Preparing your Databricks workspace for Eppo

In order to connect your Databricks SQL warehouse to Eppo, it is highly recommended that you create a service principal to enable the connection. This guide will walk you through how to do that, as well as set up the necessary permissions.

1. Create a service principal

  • Navigate to the "Admin Settings" of your workspace.
  • Click the "Service principals" tab
  • Click "Add service principal"
  • Name the service principal something like "Eppo Service Principal"

2. Create an Eppo account group

  • Navigate to the Databricks Account Admin
  • Click "User Management" in the left navigation
  • Click "Groups" tab
  • Click "Add group"
  • Name the group something like "Eppo Service Group"
  • Add the "Eppo Service Principal" to the group

3. Add the Eppo account group to your workspace

  • Navigate to the "Admin Settings" of your workspace
  • Click the "Groups" tab
  • Click "Add Group"
  • Select the "Eppo Service Group" to add
  • Click into the group
  • Click "Entitlements" tab
  • Enable "Databricks SQL access" and "Workspace access"

4. Enable Personal Access Token usage for the Eppo Service Group

  • Navigate to the "Admin Settings" of your workspace
  • Click "Workspace settings"
  • Under "Access Control", next to Personal Access Tokens, click "Permission Settings"
  • Select "Eppo Service Group" and "Can Use". Add and save.

Create an output catalog and schema

Eppo runs computations in your SQL warehouse and requires write access to an output catalog/schema. This will walk you through creating those. Note, we assume you've enabled the Unity Catalog and have one attached to your workspace.

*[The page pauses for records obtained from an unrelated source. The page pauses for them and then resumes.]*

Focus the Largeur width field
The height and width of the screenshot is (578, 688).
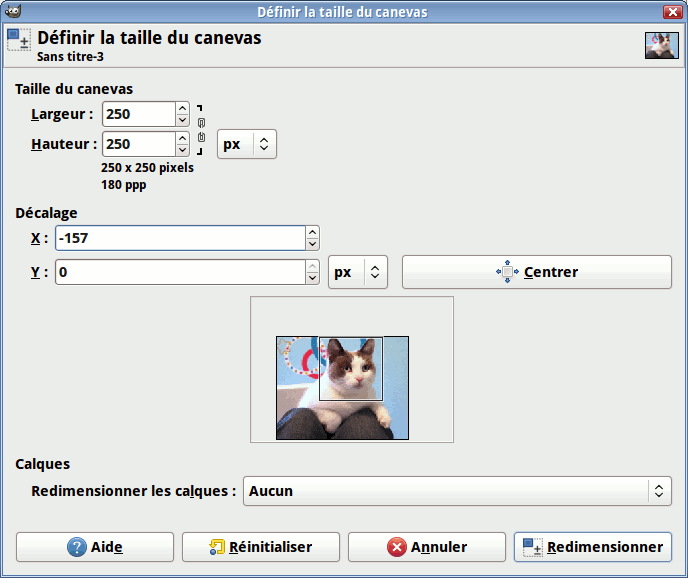click(x=138, y=114)
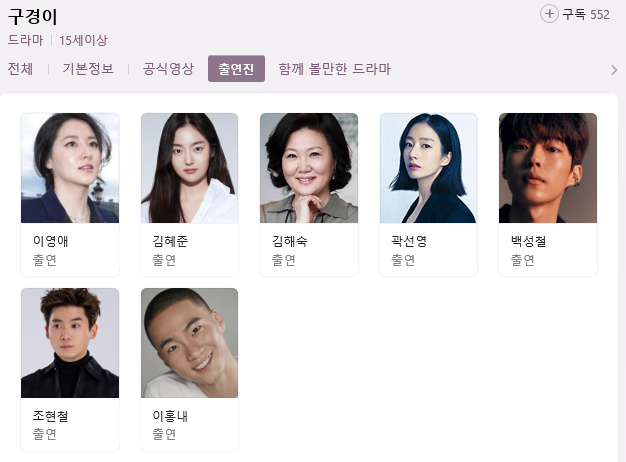Select the 출연진 tab
The image size is (626, 462).
[x=236, y=69]
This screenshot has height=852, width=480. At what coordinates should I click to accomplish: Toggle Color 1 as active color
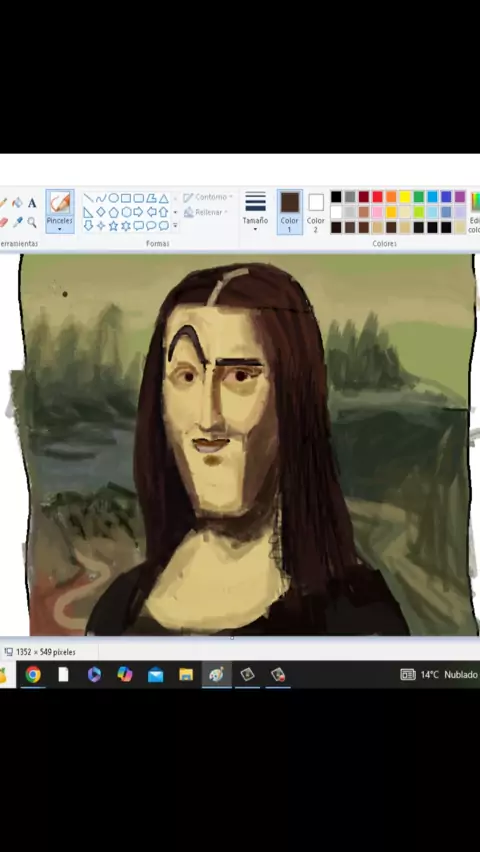coord(290,212)
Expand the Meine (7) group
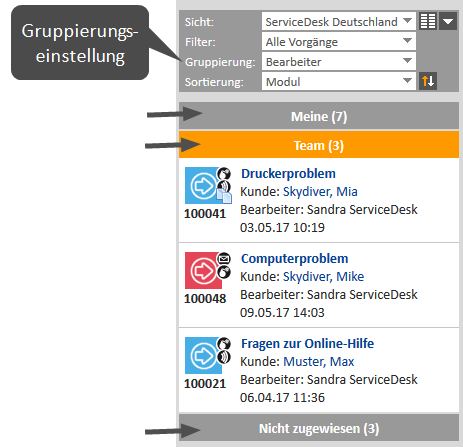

1. Create an Eppo service catalog

  • Navigate to your Databricks workspace
  • Click "Data" in the left navigation
  • Click "Create catalog"
  • Name your catalog something like "eppo_service_catalog"
  • Edit the owner. Make it the "Eppo Service Group".
  • Add permissions by clicking the permissions tab and then clicking "Grant". Grant all privileges to the "Eppo Service Group".

2. Create an Eppo output schema

  • Navigate to your Databricks workspace
  • Click "Data" in the left navigation
  • Click the "eppo_service_catalog"
  • Click "Create schema"
  • Name it something like "eppo_output"
  • Edit the owner. Make it the "Eppo Service Group".
  • Check if permissions exist for the Eppo Service Group. If they don't, add them by clicking "Grant". Grant all privileges to the "Eppo Service Group".

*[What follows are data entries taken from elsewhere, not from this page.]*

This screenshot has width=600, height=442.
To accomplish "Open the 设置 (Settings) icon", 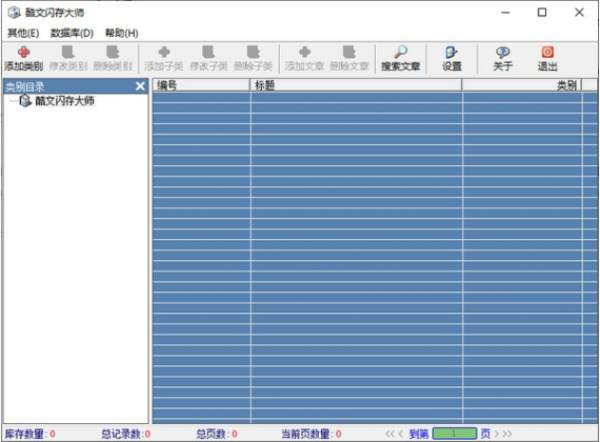I will 452,58.
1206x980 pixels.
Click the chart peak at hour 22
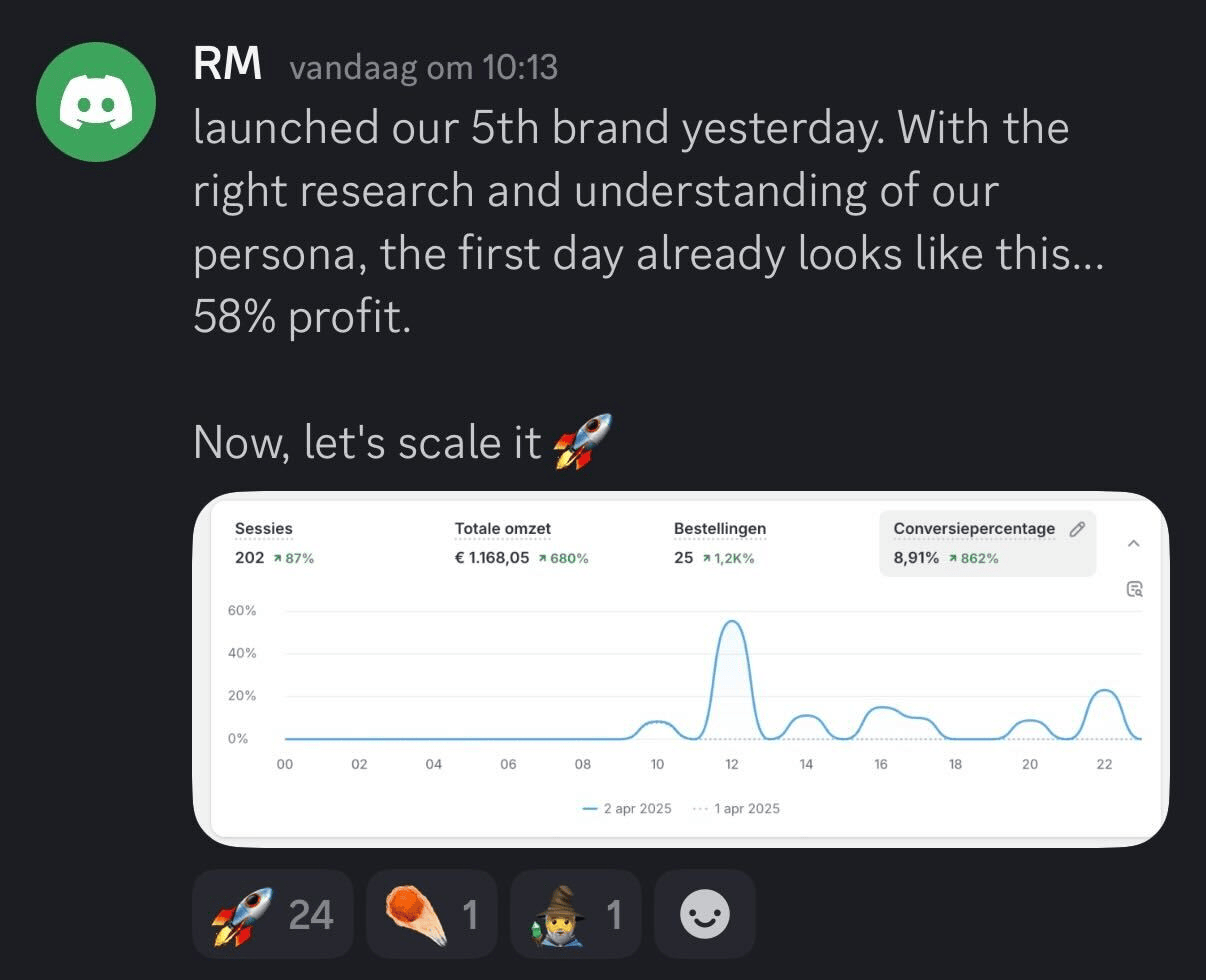[1104, 691]
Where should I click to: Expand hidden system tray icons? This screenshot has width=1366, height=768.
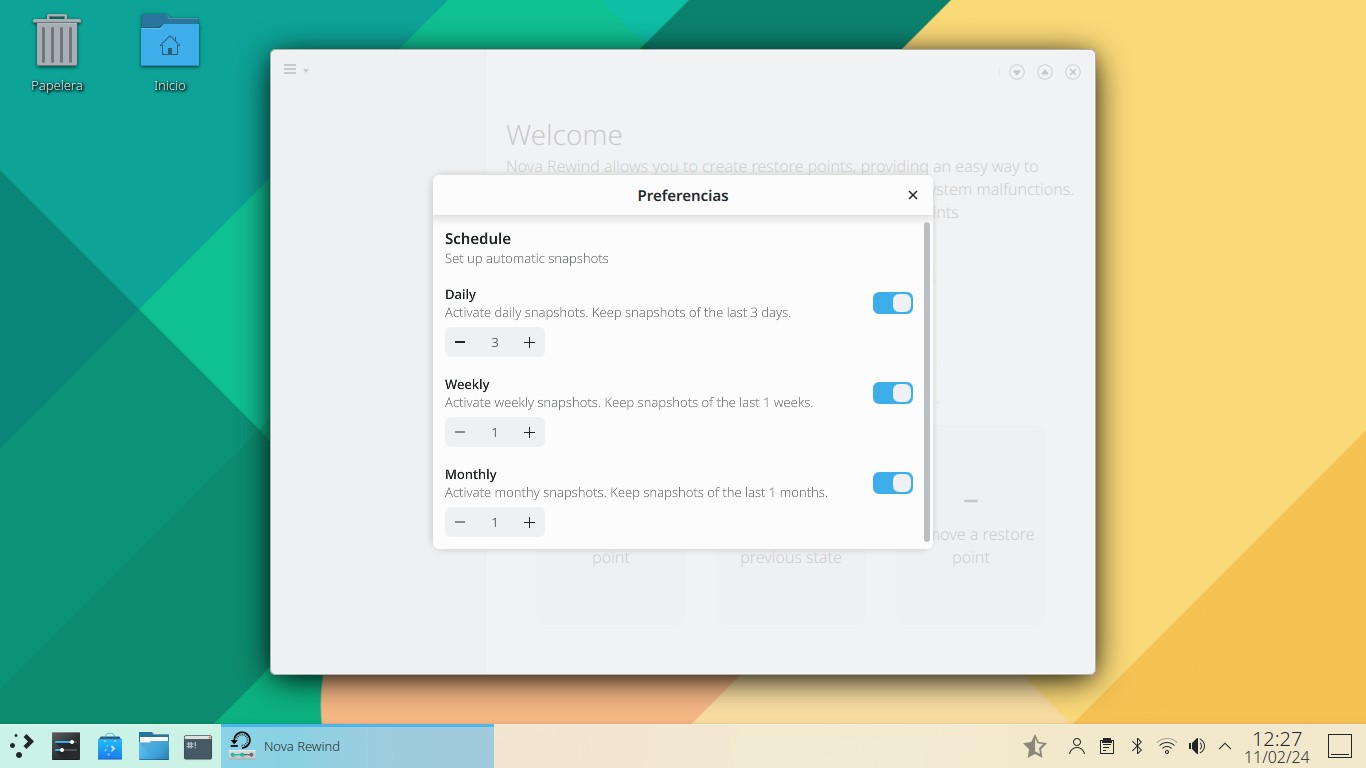1224,745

Grant read permissions to your data

Grant the Eppo Service Group the appropriate select privileges for any catalogs/schemas/tables we will need to access. This generally includes your assignment or exposure events, fact tables from which your metrics are derived, and dimension tables that you commonly use in your analyses.

Connecting your warehouse to Eppo

You need five pieces of information to connect your Databricks SQL warehouse to Eppo

  1. Host (e.g., dbc-a141bc7d-bbfe.cloud.databricks.com)
  2. Path (e.g., /sql/1.0/warehouses/52210464dc0cc5d5)
  3. Token (e.g., dapidd77f37bd24c5b7fb82500ff79f9122b)
  4. Catalog (e.g., eppo_service_catalog)
  5. Schema (e.g., eppo_output)

1. Locate the host info

  • Navigate to your Databricks workspace
  • Choose the "SQL" persona in the upper left corner
  • Click "SQL Warehouses" in the left nav
  • Click the SQL warehouse you want to use for Eppo from the list
  • Click the "Connection details" tab
  • The host should be near the top of the page under "Server hostname". Copy it somewhere.

2. Locate the path info

  • Follow steps above for locating the host info
  • You should see "HTTP path" a bit down the page. Copy it somewhere.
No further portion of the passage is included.